▸ **Exercise goal**
For each line below that holds the word "target", make a copy.
*-*-*
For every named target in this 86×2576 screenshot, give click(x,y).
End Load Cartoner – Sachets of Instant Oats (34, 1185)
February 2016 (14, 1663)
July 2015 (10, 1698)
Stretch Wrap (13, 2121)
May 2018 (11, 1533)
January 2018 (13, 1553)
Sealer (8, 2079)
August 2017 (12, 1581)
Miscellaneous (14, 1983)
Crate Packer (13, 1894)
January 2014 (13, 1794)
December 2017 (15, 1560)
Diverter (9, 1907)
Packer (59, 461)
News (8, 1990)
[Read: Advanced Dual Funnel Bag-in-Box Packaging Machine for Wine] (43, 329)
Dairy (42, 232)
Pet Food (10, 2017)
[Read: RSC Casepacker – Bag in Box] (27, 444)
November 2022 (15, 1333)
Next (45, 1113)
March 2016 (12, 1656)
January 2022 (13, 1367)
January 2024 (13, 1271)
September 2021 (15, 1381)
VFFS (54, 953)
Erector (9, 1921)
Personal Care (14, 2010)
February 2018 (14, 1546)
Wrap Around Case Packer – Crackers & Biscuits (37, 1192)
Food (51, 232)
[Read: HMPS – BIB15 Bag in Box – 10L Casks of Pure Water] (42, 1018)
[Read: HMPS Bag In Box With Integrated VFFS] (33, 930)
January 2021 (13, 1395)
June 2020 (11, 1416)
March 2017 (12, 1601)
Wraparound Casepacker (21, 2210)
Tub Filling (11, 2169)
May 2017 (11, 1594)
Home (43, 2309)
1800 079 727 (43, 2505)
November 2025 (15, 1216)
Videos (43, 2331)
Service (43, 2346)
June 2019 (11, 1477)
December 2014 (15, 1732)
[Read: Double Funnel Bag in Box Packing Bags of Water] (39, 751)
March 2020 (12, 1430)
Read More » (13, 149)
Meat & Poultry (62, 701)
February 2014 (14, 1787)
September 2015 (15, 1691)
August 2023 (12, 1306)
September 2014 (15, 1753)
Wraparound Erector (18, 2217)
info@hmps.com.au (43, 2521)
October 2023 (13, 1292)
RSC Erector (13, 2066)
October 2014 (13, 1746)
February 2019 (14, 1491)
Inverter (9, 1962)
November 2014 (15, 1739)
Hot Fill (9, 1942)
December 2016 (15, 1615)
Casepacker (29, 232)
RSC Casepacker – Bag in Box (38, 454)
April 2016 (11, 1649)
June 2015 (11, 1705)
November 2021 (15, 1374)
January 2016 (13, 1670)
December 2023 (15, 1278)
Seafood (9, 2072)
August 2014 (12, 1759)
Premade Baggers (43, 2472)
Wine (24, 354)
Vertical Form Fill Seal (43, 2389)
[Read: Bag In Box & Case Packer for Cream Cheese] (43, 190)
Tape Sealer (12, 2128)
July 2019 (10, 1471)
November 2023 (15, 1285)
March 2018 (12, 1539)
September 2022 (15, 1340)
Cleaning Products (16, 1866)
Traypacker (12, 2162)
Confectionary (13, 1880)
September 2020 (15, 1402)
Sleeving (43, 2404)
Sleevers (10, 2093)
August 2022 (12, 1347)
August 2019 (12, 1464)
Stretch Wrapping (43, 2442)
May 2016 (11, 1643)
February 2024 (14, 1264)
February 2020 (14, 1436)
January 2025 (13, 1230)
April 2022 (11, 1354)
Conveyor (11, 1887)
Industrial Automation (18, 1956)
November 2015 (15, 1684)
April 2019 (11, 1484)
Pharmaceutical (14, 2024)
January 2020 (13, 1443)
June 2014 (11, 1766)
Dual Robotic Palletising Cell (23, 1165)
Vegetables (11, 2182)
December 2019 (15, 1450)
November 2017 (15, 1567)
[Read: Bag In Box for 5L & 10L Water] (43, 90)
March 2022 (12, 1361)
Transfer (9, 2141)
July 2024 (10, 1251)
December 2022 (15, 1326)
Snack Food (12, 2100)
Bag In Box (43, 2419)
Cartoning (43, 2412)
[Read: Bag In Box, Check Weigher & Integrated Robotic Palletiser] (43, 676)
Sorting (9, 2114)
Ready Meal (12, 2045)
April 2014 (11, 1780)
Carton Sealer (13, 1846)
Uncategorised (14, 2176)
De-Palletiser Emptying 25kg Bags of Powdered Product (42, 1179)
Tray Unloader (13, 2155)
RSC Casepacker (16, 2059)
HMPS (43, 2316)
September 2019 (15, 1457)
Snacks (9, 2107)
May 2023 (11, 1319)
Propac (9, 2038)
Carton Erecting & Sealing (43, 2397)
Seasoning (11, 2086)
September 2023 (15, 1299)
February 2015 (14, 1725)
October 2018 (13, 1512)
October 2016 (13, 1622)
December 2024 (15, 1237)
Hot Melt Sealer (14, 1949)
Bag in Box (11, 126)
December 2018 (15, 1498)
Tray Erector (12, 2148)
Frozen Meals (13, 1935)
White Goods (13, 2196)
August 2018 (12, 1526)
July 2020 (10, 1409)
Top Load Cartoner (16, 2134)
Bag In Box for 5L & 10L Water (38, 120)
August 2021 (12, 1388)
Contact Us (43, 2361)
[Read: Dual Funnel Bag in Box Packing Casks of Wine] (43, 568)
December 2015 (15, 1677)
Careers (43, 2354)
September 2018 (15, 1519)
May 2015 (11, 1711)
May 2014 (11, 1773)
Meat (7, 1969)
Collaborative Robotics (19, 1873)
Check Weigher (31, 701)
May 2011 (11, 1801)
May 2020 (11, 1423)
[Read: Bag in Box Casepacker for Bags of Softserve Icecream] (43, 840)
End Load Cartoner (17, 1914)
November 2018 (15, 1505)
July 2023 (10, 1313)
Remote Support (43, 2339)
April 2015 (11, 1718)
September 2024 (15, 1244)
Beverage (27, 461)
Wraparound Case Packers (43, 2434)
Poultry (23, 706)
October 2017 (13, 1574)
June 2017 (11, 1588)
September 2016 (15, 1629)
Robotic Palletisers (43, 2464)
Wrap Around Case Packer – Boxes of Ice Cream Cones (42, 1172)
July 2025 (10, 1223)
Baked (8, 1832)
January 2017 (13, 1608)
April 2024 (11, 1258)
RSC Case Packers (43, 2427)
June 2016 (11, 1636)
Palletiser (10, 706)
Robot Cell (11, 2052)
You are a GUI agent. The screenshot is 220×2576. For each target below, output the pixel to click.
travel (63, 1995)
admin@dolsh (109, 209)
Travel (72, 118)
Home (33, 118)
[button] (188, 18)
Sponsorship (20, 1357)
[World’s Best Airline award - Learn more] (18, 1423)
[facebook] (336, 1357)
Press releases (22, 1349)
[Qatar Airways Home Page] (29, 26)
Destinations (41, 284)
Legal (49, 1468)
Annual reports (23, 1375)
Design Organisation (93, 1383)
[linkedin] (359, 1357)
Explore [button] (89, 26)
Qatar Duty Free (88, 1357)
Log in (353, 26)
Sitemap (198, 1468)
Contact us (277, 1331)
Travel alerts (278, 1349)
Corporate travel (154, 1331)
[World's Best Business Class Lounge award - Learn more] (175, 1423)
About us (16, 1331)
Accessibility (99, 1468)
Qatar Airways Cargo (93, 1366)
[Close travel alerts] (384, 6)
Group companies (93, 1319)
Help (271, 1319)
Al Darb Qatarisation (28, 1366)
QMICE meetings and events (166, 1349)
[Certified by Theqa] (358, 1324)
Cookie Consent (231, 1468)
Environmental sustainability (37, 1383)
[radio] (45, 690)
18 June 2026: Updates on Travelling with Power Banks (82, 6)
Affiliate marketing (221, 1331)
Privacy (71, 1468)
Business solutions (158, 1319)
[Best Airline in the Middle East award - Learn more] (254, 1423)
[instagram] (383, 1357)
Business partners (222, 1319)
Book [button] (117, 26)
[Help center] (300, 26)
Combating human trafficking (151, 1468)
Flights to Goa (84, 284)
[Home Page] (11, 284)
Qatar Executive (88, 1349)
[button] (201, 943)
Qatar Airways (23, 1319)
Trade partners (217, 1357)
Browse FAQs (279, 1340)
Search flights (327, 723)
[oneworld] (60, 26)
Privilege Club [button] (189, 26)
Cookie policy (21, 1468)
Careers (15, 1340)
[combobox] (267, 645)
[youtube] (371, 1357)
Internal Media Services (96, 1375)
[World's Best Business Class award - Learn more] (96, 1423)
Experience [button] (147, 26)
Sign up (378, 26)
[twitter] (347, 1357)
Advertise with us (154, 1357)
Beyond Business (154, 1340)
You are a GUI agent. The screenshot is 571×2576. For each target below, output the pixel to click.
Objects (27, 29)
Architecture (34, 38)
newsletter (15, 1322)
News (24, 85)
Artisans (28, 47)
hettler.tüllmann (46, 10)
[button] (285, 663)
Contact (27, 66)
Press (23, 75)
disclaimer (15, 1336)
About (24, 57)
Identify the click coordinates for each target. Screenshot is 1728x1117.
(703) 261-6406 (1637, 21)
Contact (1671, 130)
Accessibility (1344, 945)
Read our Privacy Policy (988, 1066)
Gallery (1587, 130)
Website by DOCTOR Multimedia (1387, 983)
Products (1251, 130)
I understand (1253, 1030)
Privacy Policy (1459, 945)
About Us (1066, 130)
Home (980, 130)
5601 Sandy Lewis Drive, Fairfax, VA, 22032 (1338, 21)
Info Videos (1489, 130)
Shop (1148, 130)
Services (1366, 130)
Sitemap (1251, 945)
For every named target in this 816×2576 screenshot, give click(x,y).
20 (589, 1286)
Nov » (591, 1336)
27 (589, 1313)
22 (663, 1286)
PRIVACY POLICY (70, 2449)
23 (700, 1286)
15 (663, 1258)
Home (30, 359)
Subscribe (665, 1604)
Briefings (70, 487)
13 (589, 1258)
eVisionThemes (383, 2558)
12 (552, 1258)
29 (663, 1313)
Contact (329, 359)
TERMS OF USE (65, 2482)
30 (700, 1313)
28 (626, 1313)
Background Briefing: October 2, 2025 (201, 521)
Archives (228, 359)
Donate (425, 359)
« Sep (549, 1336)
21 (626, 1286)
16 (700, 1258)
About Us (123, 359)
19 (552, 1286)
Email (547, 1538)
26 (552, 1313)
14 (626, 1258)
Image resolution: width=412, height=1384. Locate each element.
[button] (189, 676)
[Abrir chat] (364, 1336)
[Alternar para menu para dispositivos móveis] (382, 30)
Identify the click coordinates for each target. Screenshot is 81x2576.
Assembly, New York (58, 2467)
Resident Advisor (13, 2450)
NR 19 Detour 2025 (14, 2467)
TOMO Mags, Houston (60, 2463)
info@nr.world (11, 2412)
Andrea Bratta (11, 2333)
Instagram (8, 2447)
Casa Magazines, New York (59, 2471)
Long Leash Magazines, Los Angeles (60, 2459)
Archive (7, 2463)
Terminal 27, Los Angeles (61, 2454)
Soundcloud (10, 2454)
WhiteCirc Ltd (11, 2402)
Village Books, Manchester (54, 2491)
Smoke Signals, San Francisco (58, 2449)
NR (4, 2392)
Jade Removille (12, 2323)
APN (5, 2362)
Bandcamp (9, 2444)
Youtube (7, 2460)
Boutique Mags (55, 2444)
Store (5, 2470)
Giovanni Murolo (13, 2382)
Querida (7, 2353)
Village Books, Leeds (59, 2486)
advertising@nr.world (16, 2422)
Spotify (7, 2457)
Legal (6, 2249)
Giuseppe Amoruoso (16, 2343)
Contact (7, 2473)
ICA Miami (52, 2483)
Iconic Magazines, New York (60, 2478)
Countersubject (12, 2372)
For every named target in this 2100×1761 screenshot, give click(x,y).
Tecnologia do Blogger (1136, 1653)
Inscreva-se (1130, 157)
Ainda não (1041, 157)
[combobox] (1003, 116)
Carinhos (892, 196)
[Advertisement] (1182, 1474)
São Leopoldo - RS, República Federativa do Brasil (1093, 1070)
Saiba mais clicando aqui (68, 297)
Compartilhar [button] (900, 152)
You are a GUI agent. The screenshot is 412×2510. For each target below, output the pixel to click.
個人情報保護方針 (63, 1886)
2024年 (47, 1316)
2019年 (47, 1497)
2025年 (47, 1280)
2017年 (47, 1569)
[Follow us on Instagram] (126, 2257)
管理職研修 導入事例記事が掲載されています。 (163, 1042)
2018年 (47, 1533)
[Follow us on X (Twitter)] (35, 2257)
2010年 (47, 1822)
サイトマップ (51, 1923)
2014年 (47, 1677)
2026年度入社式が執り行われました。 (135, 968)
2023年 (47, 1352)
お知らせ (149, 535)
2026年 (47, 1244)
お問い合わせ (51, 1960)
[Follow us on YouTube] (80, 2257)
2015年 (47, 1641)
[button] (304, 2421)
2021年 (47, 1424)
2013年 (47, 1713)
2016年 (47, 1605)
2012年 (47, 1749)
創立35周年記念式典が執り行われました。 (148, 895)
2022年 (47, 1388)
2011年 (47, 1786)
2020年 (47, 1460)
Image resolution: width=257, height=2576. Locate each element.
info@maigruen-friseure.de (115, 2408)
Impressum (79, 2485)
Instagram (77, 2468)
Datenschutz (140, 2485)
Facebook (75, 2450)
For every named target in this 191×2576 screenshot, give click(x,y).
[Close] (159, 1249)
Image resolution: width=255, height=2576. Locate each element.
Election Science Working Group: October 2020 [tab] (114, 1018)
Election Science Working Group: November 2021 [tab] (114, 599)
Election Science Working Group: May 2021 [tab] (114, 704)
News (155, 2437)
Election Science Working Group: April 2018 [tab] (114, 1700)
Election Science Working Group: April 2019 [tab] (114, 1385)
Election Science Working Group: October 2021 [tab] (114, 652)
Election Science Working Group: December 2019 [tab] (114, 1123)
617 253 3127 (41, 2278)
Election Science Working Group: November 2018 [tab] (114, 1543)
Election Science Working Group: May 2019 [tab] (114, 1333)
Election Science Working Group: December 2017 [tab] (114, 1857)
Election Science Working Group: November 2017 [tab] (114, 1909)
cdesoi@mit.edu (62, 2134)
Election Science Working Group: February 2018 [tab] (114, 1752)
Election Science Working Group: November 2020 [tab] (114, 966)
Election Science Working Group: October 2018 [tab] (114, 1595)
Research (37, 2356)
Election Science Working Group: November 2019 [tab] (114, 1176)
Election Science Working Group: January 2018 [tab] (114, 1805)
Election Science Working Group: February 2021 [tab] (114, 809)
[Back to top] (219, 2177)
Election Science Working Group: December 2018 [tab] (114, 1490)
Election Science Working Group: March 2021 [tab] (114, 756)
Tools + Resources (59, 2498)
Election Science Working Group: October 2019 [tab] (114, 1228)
*-*-*
▸ **Response**
For every named target in this 86×2576 screenshot, give click(x,y).
You are a GUI agent. The screenshot is 220×2576. For each target below, output the pixel to click.
You are a GUI agent. The screenshot is 571×2576. For each target below, output the pixel to click.
Identify the click coordinates for each target. Screenshot is 1728x1117.
For every named target in this 816×2576 screenshot, give click(x,y).
Identify the click coordinates for each target. Screenshot is 81x2576.
For every named target in this 2100×1761 screenshot, give click(x,y).
You are a GUI agent. The screenshot is 412×2510. For each target below, output the pixel to click.
For every named target in this 191×2576 screenshot, give click(x,y).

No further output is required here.